86% of children displayed at least 4 of the following 10 symptoms:

1. separation anxiety intensified during the night
2. refusing to go to school
3. refusing to sleep or to be left alone
4. conduct disorders
5. sleep disturbances manifested by bad dreams, frequent awakenings, difficulty falling asleep
6. regressive behavior manifested by thumb sucking, enuresis and clinging behaviors
7. hyperactivity
8. withdrawal
9. inability to concentrate
10. somatic complaints

83% of adolescents had severe levels of PTSD characterized by the following:

1. withdrawal
2. lack of concentration
3. aggressive tendencies
4. nightmares
5. unusually poor grades in courses in which they had excelled prior to the earthquake
6. irritability
7. increased reports of episodic daydreaming

81% of adults had severe PTSD.

98% of survivors did not have access to a mental health professional.

Response

After the earthquake, the Mental Health Outreach Project (MHOP) was established to assess levels of PTSD in survivors and establish a rehabilitation program. Mental health professionals with fluency in Armenian, some knowledge of the culture and emotional stability were selected as volunteers. Based on prior experience, those without knowledge of the language and culture arrived at erroneous conclusions and drained limited resources by requiring translators. Each interdisciplinary team included a psychiatrist, a psychologist, and a psychiatric nurse or social worker. Each team was joined by a local mental health professional for the purposes of mentoring.

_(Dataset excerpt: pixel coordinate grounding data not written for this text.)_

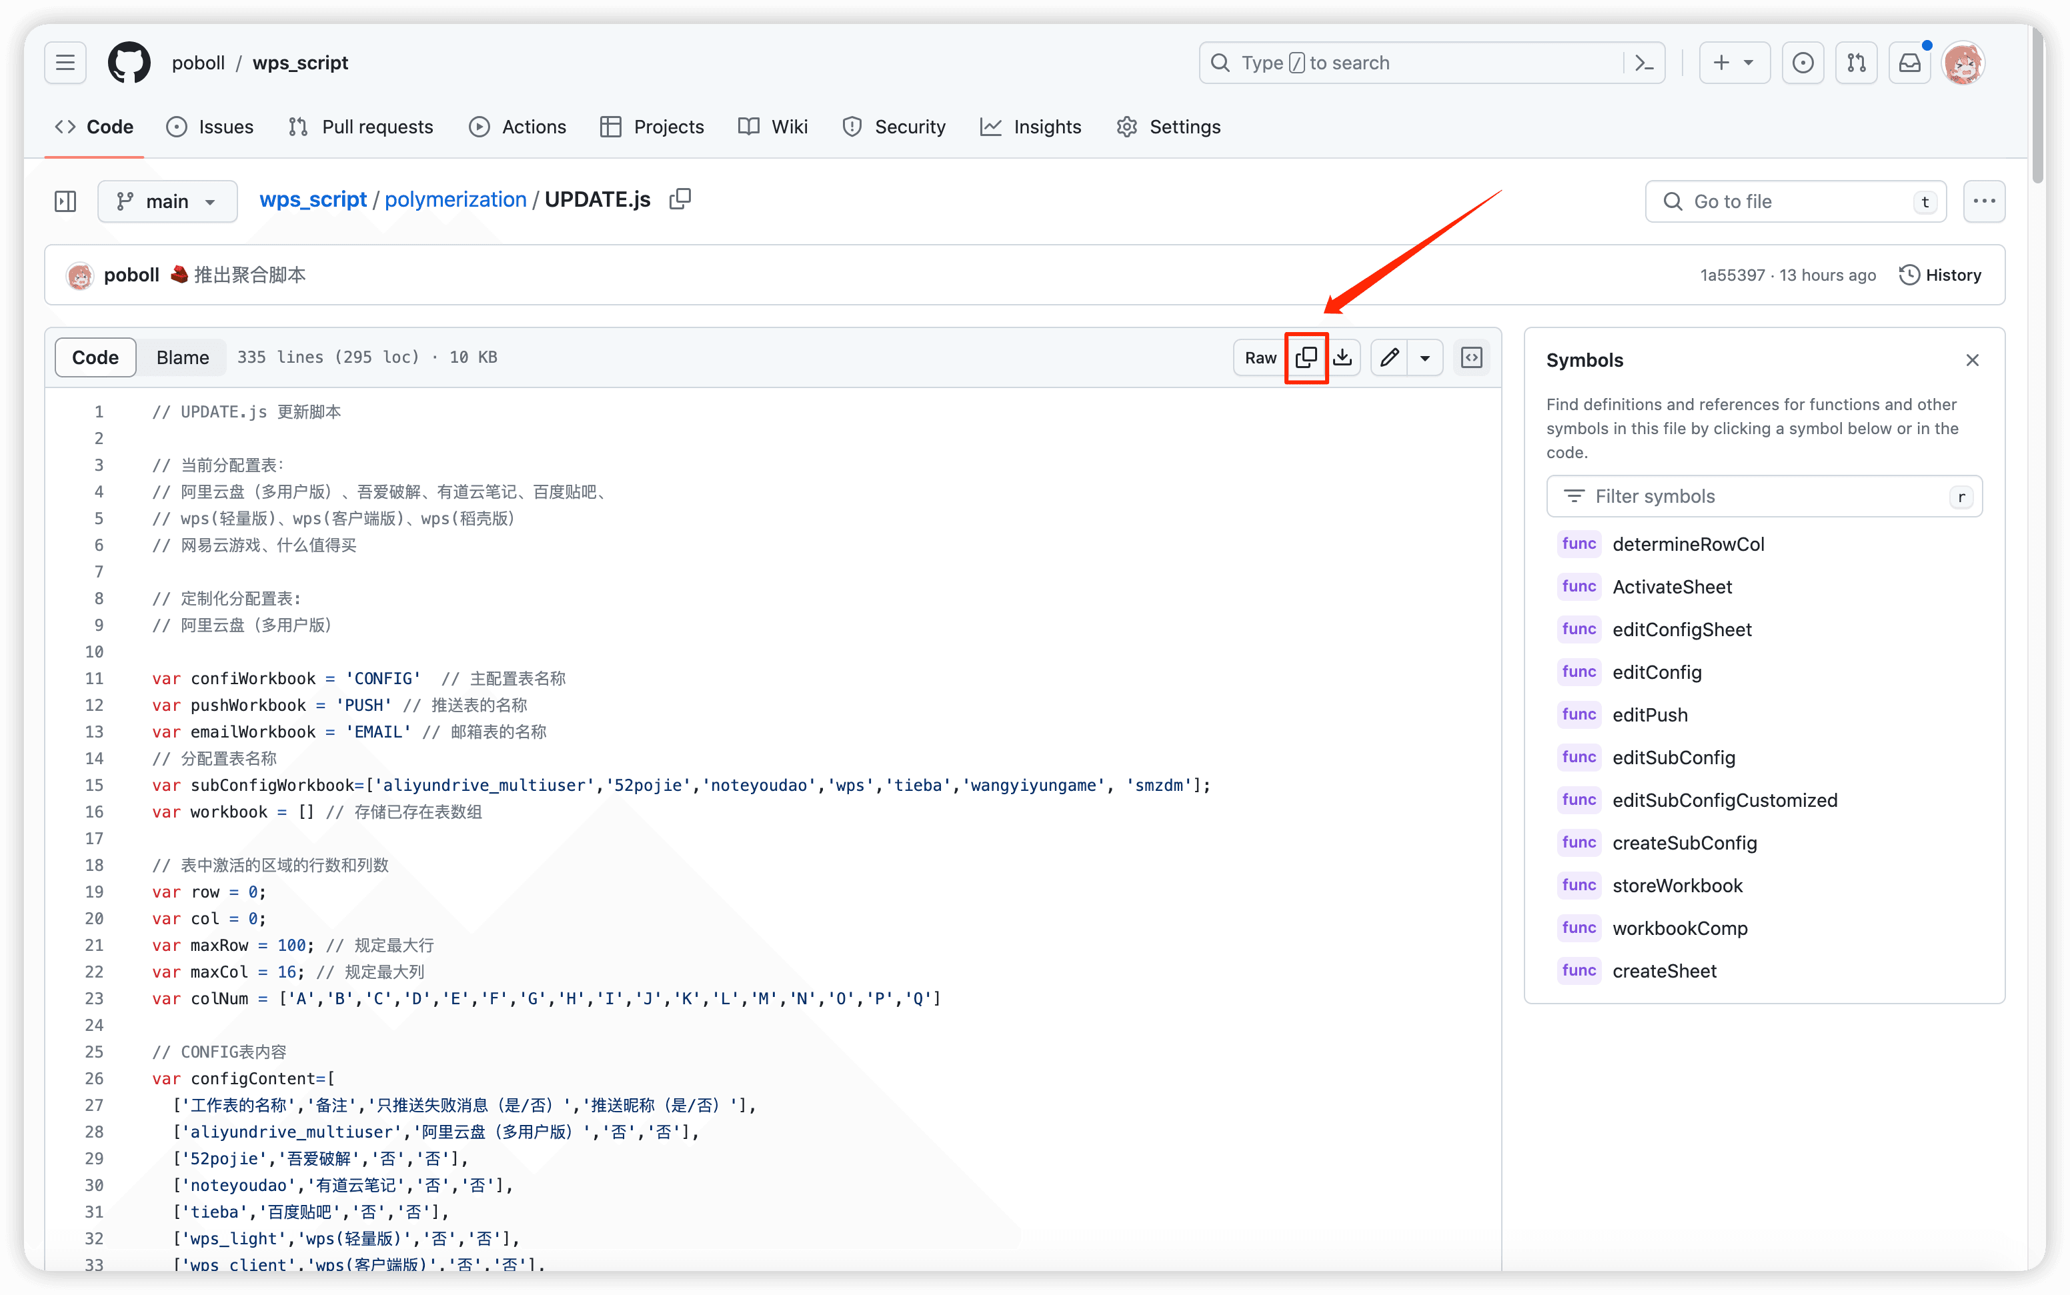The image size is (2070, 1295).
Task: Open the GitHub command palette terminal icon
Action: 1643,62
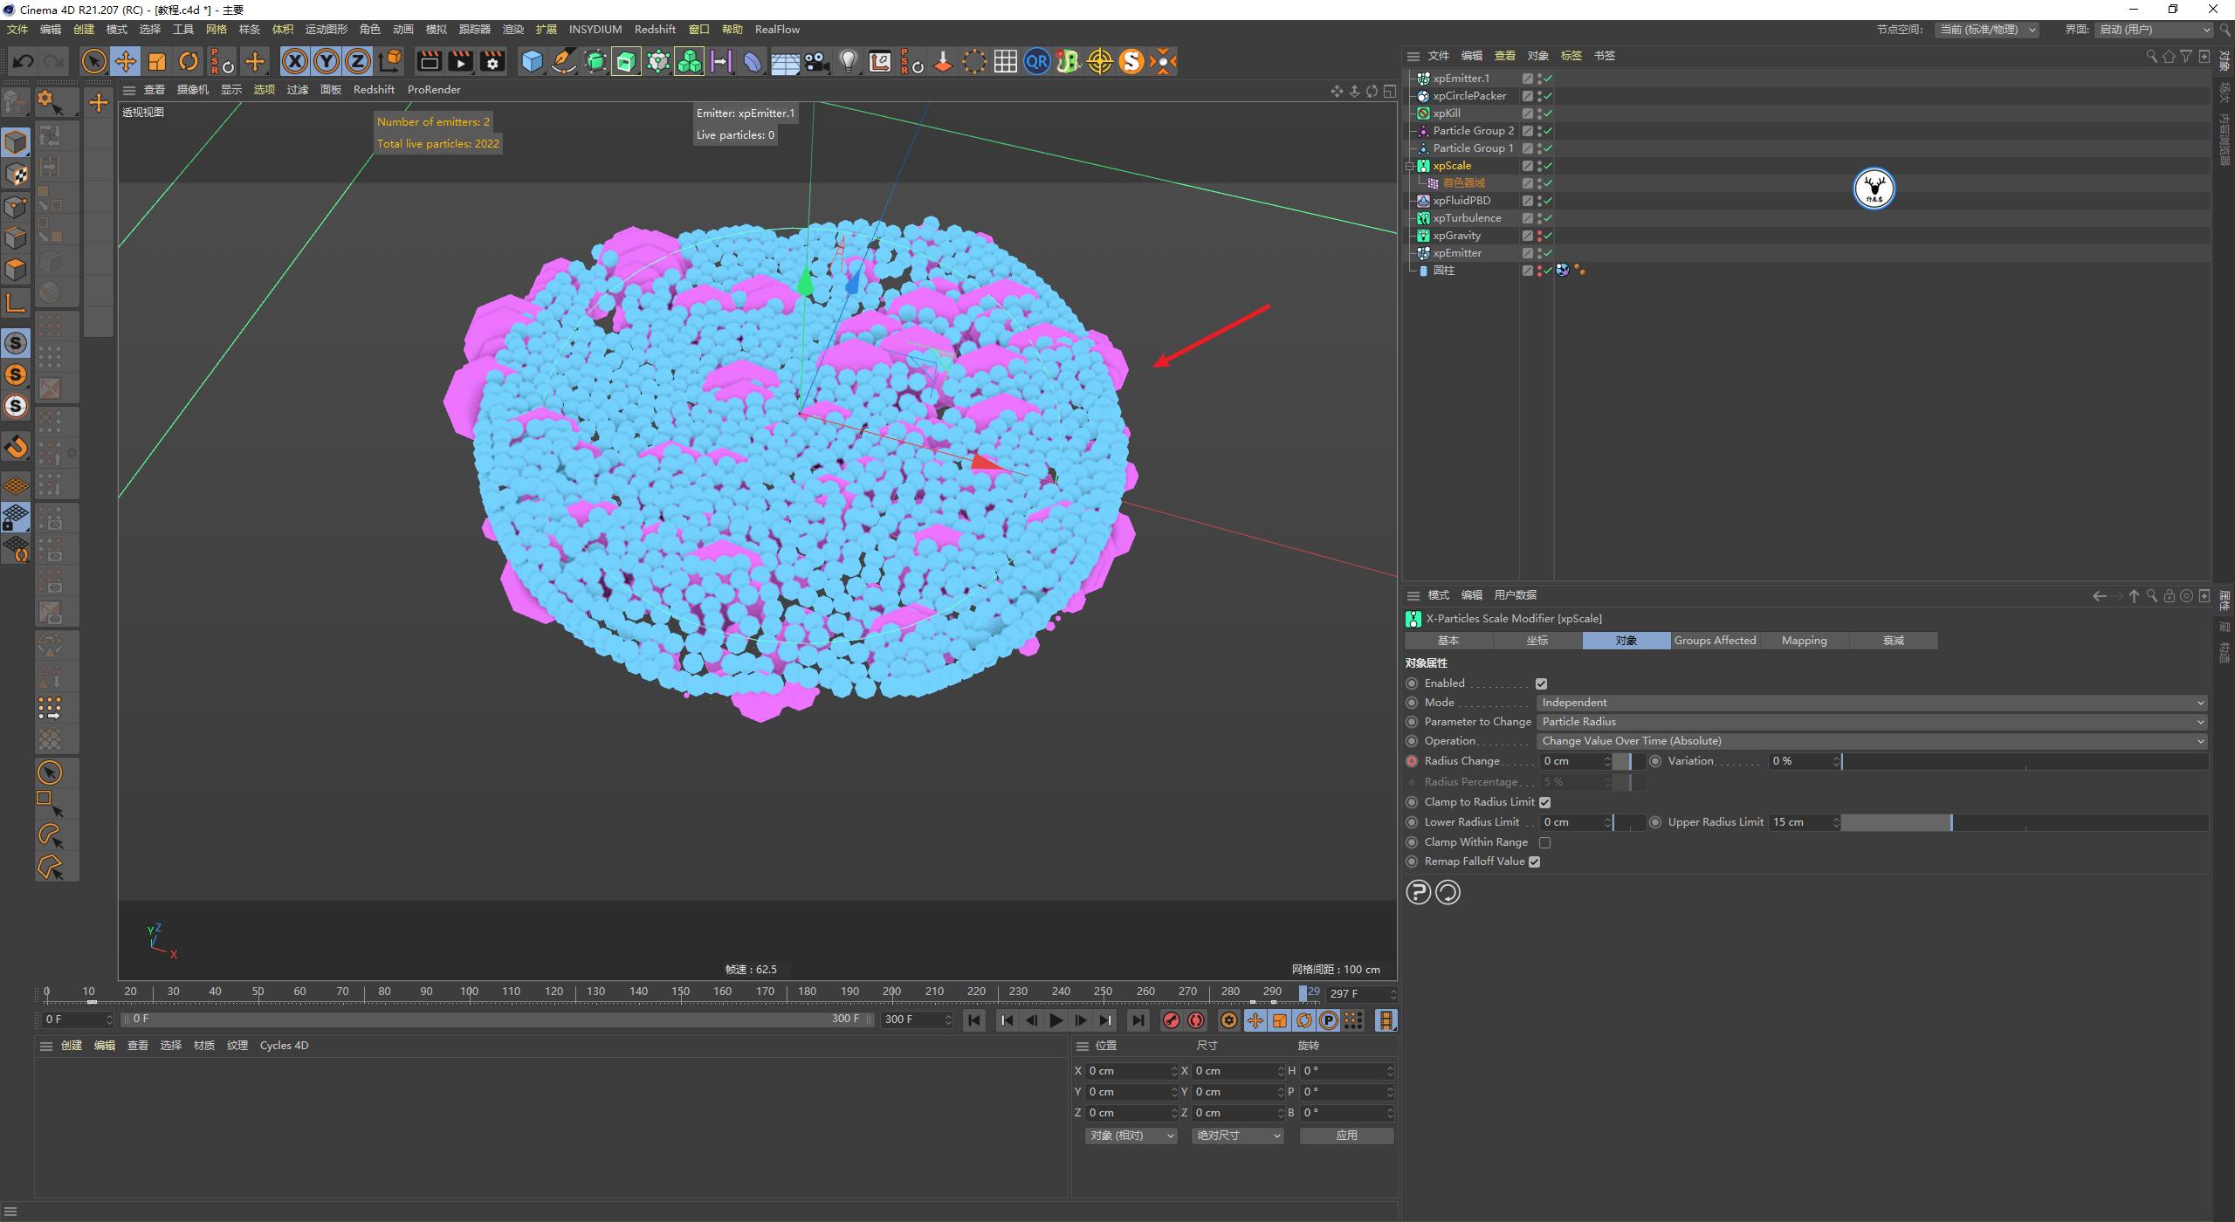Screen dimensions: 2235x1222
Task: Select the Rotate tool icon
Action: 189,61
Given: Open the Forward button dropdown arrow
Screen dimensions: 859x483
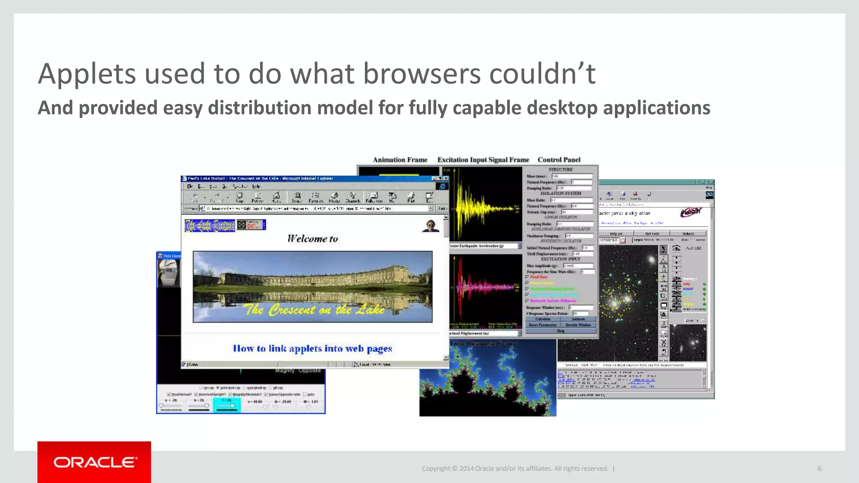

Planning occurred in February 1989 and was reevaluated and modified in August 1989. During this phase, 40 volunteers helped 3,500 survivors. Developing a trusting relationship was crucial. Volunteers possessed a broad range of therapeutic expertise including art therapy, biofeedback, the coloring storybook, drawings, family therapy, group therapy, instruction booklets, logotherapy, meditation, play therapy, pharmacotherapy, and short-term psychotherapy. A six-month follow-up revealed that those receiving care were coping more effectively (78%), less depressed (50%), and scored lower on the test for PTSD (80%). In comparison, those that did not receive care expressed feelings of hopelessness, anger, despair, and apathy. The incidence of suicide, homicide, aggressive outbursts, substance abuse, and spousal and child abuse had increased. One year later, only 19% of the housing had been completed, leaving thousands still in need of homes. About 90% of the refugees had severe PTSD from their treatment by the Azberbaijanis.

Meaning-making

Six weeks after the earthquake, 20% attributed a positive value and meaning to the disaster. Survivors that were trapped in the “Why did this happen?” mindset showed more severe signs of PTSD. This type of thinking forced the survivor to remain in the past, in the role of the victim, without a rational or satisfactory answer. It also left the survivor with self-induced guilt leading to self-destructive behavior. The implication that trauma and disaster happen to bad, sinful or unworthy people attributes a negative value to the disaster. These survivors connected the earthquake to the genocide and globalized all their historic unresolved traumas in one and became overwhelmed by the memories. In contrast, those who attributed a positive meaning focused on the present moment and the meaningful experiences they gained by helping or receiving help. One survivor stated, “Look how the world has come to help us. The closed Soviet system has opened its doors. There is more communication, caring and sharing.”

Relevance

This case identifies a number of design opportunities in alleviating the symptoms of PTSD. Foremost is this notion of meaning-making. How can we move people from a victim mindset to positive one? Are there objects that mental health professionals use as tools in counseling that allow them to serve a greater number in the same amount of time? Can a mental self-help kit be effective as a take-home module after or in place of a therapy session? In the absence of social workers, how can survivors and volunteers rapidly organize themselves to match community services with community needs?

Kalayjian, Ani, and Dominique Eugene. Mass Trauma and Emotional Healing around the World: Rituals and Practices for Resilience and Meaning-making. Santa Barbara, CA: Praeger, 2010. 1-21. Print.